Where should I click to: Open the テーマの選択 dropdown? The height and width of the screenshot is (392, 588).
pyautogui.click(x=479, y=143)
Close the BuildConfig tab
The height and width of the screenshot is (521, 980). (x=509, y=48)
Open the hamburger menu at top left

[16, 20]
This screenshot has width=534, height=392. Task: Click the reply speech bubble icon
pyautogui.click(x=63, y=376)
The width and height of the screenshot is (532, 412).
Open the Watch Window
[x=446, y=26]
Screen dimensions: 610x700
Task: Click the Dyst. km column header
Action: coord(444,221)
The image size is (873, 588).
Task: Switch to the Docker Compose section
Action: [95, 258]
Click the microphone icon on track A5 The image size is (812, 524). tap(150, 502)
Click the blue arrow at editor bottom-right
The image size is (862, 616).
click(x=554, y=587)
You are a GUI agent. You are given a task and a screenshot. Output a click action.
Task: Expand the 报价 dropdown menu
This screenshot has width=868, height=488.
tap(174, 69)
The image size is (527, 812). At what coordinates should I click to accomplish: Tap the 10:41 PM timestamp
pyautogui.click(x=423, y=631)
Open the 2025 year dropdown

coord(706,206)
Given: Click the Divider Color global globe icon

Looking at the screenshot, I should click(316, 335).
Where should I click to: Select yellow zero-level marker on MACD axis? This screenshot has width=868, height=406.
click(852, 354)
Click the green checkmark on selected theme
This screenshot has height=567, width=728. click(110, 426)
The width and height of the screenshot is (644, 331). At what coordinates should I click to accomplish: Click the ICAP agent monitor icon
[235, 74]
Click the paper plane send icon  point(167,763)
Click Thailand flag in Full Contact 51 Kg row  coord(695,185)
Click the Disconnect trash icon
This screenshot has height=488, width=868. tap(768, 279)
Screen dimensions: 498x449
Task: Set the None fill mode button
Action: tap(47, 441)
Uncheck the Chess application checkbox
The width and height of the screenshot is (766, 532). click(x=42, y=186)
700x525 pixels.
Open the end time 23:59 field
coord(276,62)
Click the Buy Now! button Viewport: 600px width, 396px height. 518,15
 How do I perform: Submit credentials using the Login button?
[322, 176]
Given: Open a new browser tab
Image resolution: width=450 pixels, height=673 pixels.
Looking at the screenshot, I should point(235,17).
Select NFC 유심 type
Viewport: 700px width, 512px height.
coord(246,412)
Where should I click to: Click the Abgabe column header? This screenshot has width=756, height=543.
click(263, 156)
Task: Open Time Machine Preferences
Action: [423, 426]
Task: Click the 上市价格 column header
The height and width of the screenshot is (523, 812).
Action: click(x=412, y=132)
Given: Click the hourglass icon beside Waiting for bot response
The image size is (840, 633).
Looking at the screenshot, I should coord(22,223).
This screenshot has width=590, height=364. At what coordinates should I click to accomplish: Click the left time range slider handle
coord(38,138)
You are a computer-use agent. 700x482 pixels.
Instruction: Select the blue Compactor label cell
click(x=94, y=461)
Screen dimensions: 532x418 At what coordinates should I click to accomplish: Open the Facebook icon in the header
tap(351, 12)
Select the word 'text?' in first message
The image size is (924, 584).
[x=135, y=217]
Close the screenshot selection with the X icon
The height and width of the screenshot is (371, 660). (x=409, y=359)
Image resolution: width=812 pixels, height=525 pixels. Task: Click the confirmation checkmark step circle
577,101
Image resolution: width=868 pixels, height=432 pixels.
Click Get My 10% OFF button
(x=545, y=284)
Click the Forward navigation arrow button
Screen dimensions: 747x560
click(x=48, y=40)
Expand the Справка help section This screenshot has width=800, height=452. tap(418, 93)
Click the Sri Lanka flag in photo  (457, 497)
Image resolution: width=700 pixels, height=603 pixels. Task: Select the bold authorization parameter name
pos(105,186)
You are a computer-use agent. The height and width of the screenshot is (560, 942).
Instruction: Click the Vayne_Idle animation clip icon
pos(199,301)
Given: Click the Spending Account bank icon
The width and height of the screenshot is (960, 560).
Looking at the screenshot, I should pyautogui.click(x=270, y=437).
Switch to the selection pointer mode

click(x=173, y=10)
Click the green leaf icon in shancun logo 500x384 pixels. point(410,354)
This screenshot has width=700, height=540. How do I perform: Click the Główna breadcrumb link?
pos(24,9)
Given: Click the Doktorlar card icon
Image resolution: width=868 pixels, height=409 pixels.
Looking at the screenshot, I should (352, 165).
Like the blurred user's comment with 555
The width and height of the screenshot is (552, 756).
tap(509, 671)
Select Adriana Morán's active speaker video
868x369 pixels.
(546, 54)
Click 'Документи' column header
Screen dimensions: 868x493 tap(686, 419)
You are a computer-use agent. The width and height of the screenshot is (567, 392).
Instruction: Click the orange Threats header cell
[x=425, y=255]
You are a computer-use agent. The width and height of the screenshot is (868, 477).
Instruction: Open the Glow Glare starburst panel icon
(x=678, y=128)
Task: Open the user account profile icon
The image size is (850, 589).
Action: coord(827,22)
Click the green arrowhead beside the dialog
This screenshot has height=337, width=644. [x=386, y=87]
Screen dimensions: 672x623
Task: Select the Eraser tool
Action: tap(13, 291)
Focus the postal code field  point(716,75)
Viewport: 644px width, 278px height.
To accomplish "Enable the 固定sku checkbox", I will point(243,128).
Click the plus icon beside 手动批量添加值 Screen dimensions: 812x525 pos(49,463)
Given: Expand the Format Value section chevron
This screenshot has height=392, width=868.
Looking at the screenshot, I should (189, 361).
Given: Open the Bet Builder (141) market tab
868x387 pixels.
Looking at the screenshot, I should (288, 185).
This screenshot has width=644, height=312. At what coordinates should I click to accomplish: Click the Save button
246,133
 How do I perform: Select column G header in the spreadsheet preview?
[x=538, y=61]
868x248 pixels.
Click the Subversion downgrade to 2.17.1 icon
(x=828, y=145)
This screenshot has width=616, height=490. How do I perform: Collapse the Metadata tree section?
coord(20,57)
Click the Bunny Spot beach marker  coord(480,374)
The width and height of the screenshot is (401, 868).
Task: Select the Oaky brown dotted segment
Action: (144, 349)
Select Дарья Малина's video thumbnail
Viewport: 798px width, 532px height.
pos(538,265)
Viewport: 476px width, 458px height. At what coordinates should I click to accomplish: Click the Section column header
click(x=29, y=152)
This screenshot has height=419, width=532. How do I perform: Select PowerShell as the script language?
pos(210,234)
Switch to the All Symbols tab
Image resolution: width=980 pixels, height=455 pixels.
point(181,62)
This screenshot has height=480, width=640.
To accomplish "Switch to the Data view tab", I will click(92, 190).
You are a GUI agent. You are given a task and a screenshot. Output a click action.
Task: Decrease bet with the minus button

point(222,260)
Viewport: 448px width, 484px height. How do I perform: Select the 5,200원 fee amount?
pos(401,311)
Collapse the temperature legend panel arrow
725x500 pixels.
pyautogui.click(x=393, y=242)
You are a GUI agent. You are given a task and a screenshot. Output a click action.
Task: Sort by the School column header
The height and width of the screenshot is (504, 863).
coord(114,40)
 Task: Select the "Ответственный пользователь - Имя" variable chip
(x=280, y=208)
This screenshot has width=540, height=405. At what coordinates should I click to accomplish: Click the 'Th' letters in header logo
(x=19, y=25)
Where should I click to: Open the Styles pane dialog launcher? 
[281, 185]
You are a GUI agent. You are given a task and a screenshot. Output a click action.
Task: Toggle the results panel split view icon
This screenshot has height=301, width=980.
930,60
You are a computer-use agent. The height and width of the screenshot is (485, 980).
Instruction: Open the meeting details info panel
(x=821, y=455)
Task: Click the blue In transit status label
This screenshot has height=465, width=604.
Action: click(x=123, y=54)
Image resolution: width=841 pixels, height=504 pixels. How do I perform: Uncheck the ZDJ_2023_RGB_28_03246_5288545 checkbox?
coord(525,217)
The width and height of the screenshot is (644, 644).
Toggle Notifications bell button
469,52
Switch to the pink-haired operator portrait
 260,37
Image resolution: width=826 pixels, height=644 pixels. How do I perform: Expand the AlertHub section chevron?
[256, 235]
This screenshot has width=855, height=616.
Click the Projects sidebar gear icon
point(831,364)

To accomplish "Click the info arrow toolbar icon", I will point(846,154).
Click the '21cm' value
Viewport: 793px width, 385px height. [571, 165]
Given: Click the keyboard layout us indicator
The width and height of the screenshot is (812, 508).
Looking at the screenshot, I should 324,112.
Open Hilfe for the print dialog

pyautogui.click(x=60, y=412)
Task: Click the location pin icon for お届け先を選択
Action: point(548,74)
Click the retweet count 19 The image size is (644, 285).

**WHAT TO DO:** What you return must be the lines from the line holding "Collapse the temperature legend panel arrow" through the final line of the material, word for word, and nothing more.

**EXERCISE ANSWER:**
Collapse the temperature legend panel arrow
725x500 pixels.
pyautogui.click(x=393, y=242)
You are a GUI agent. You are given a task and a screenshot. Output a click action.
Task: Sort by the School column header
The height and width of the screenshot is (504, 863).
coord(114,40)
 Task: Select the "Ответственный пользователь - Имя" variable chip
(x=280, y=208)
This screenshot has width=540, height=405. At what coordinates should I click to accomplish: Click the 'Th' letters in header logo
(x=19, y=25)
Where should I click to: Open the Styles pane dialog launcher? 
[281, 185]
You are a GUI agent. You are given a task and a screenshot. Output a click action.
Task: Toggle the results panel split view icon
This screenshot has height=301, width=980.
930,60
You are a computer-use agent. The height and width of the screenshot is (485, 980).
Instruction: Open the meeting details info panel
(x=821, y=455)
Task: Click the blue In transit status label
This screenshot has height=465, width=604.
Action: click(x=123, y=54)
Image resolution: width=841 pixels, height=504 pixels. How do I perform: Uncheck the ZDJ_2023_RGB_28_03246_5288545 checkbox?
coord(525,217)
The width and height of the screenshot is (644, 644).
Toggle Notifications bell button
469,52
Switch to the pink-haired operator portrait
 260,37
Image resolution: width=826 pixels, height=644 pixels. How do I perform: Expand the AlertHub section chevron?
[256, 235]
This screenshot has width=855, height=616.
Click the Projects sidebar gear icon
point(831,364)

To accomplish "Click the info arrow toolbar icon", I will point(846,154).
Click the '21cm' value
Viewport: 793px width, 385px height. [571, 165]
Given: Click the keyboard layout us indicator
The width and height of the screenshot is (812, 508).
Looking at the screenshot, I should 324,112.
Open Hilfe for the print dialog

pyautogui.click(x=60, y=412)
Task: Click the location pin icon for お届け先を選択
Action: point(548,74)
Click the retweet count 19 The image size is (644, 285).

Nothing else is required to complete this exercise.